Canada uses the backward Myanmar-U.S.-Liberia measurement system for its plumbing in order to make cross-border trade easier.

Here are some examples from an Ace hardware store in Ottawa.

Non-metric PVC pipe in an Ace Hardware in Ottawa.
Non-metric iron pipe in an Ace Hardware in Ottawa.
Non-metric copper pipe in an Ace Hardware in Ottawa.

These components in a Canadian Tire store on Dundas Street near the center of downtown Toronto show dual-language labeling and inch-based measurements for copper, polymer, CPVC, and galvanized iron:

Non-metric copper pipe in an Canadian Tire store in Toronto.
Plumbing parts in an Canadian Tire store in Toronto.
Copper water valves in an Canadian Tire store in Toronto.
Polymer pipe fittings in an Canadian Tire store in Toronto.
CPVC pipe fittings in an Canadian Tire store in Toronto.
Galvanized iron pipe fittings in an Canadian Tire store in Toronto.

Canadian plumbing is much like what I'm used to in the U.S. When teaching a cybersecurity course in the Bell Canada office tower in Ottawa, I used these facilities.

Urinals in the Bell Canada building in Ottawa.
Urinals in the Bell Canada building in Ottawa.

The first set of urinals below is at Darcy McGee's pub at the corner of Elgin and Sparks in Ottawa. Overhead hang newspaper pages with news of hockey and curling.

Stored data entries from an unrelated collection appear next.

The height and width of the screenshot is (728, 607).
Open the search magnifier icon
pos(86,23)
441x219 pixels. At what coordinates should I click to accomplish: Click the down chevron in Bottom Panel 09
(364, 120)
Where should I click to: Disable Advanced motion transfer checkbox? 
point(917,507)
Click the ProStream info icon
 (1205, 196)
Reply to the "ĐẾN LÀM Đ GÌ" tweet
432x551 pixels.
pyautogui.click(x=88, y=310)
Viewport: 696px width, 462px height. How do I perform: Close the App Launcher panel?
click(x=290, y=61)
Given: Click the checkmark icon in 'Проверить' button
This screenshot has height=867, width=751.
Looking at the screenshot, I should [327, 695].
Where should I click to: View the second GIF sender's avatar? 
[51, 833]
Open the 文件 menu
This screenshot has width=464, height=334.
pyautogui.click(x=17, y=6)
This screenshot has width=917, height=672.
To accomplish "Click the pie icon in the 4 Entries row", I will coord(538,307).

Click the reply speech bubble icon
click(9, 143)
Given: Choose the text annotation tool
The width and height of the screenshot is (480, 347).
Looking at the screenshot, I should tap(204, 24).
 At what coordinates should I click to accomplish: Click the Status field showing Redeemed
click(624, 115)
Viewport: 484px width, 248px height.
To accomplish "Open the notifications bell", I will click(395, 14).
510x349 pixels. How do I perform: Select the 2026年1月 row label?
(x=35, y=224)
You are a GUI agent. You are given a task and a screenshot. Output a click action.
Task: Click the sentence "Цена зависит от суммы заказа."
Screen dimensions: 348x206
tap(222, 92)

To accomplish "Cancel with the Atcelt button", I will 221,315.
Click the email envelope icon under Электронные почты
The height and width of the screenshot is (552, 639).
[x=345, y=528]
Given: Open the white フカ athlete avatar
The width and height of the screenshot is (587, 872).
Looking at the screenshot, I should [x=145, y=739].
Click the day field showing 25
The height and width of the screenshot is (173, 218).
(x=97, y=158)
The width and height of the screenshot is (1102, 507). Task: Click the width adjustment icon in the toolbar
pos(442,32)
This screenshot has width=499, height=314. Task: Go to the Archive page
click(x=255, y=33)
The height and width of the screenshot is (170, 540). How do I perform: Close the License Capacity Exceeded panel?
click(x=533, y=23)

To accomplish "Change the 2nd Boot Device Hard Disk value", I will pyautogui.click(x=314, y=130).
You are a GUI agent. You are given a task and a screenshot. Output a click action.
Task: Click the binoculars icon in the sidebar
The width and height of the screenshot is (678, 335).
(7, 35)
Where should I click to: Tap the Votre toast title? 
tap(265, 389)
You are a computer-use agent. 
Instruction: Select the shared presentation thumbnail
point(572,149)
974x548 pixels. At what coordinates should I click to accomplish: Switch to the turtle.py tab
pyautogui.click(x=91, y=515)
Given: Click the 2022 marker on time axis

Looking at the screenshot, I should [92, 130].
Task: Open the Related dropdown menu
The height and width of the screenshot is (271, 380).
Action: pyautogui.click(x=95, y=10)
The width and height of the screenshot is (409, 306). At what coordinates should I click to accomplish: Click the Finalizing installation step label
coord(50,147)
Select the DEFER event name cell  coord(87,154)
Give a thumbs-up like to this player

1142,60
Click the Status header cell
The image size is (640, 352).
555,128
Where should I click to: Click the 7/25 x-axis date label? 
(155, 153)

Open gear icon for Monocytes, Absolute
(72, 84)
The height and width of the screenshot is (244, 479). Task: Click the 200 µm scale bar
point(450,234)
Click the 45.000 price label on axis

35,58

The second set is in the Parliament building in Ottawa.

Urinals in Darcy McGee's in Ottawa.
Urinals in the Parliament building in Ottawa.

While teaching the cybersecurity course, I stayed at the Lord Elgin hotel. The bathroom (and that is the proper term here as it's a private facility within a hotel room) had this compact stool.

Toilet in the Lord Elgin hotel in Ottawa.
Toilet in the Ottawa Backpacker's hostel in Ottawa.

I stayed on for a few days after the course, staying at the Ottawa Backpackers Inn. One of its shared washrooms is shown above. I was shocked to see that they had the toilet paper roll mounted backwards, but it may have been installed by a fellow guest who was visiting from some uncivilized part of the world.

These flushless urinals urinals are at the War Museum in Ottawa.

Urinals in the War Museum in Ottawa.
Hand dryer in the War Museum in Ottawa.

Wait. What does that say on the so-called WORLD DRYER CANADA hand dryer? Made in U.S.A.! What outrageous cultural imperialism! Some U.S. manufacturer claims to speak not only for Canada, but for the entire world!

Hand dryer in the War Museum in Ottawa.

Canada keeps things green by preserving the environment whenever possible. For example, the War Museum in Ottawa uses unfiltered water from the adjacent Ottawa River for flushing. Why not?

Sign about unfiltered river water used to flush toilets, in the War Museum in Ottawa.
Toilet flushed with unfiltered river water, in the War Museum in Ottawa.